Records contained in a dataset
————————
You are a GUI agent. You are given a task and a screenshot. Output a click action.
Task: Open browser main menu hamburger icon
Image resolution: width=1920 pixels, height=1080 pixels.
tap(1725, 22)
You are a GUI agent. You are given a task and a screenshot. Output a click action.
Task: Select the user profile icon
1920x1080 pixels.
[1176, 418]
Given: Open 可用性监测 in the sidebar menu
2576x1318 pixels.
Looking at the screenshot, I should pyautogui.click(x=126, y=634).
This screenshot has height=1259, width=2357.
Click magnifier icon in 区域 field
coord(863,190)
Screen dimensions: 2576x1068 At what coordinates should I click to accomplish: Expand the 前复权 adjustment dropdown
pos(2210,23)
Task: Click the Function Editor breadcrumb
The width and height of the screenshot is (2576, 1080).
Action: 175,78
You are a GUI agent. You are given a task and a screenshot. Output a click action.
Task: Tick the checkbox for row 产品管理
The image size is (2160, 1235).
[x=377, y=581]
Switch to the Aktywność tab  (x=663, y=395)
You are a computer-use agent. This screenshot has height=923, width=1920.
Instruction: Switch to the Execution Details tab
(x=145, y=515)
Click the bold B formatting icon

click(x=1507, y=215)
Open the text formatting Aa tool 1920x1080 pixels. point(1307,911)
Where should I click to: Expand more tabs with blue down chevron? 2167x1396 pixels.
————————
Work to be completed >> Write out all the entries once more, exactly.

Solution for this problem >>
You are a GUI agent. You are given a task and a screenshot. Output a click action.
Task: Open browser main menu hamburger icon
Image resolution: width=1920 pixels, height=1080 pixels.
tap(1725, 22)
You are a GUI agent. You are given a task and a screenshot. Output a click action.
Task: Select the user profile icon
1920x1080 pixels.
[1176, 418]
Given: Open 可用性监测 in the sidebar menu
2576x1318 pixels.
Looking at the screenshot, I should pyautogui.click(x=126, y=634).
This screenshot has height=1259, width=2357.
Click magnifier icon in 区域 field
coord(863,190)
Screen dimensions: 2576x1068 At what coordinates should I click to accomplish: Expand the 前复权 adjustment dropdown
pos(2210,23)
Task: Click the Function Editor breadcrumb
The width and height of the screenshot is (2576, 1080).
Action: 175,78
You are a GUI agent. You are given a task and a screenshot. Output a click action.
Task: Tick the checkbox for row 产品管理
The image size is (2160, 1235).
[x=377, y=581]
Switch to the Aktywność tab  (x=663, y=395)
You are a computer-use agent. This screenshot has height=923, width=1920.
Instruction: Switch to the Execution Details tab
(x=145, y=515)
Click the bold B formatting icon

click(x=1507, y=215)
Open the text formatting Aa tool 1920x1080 pixels. point(1307,911)
Where should I click to: Expand more tabs with blue down chevron? 2167x1396 pixels.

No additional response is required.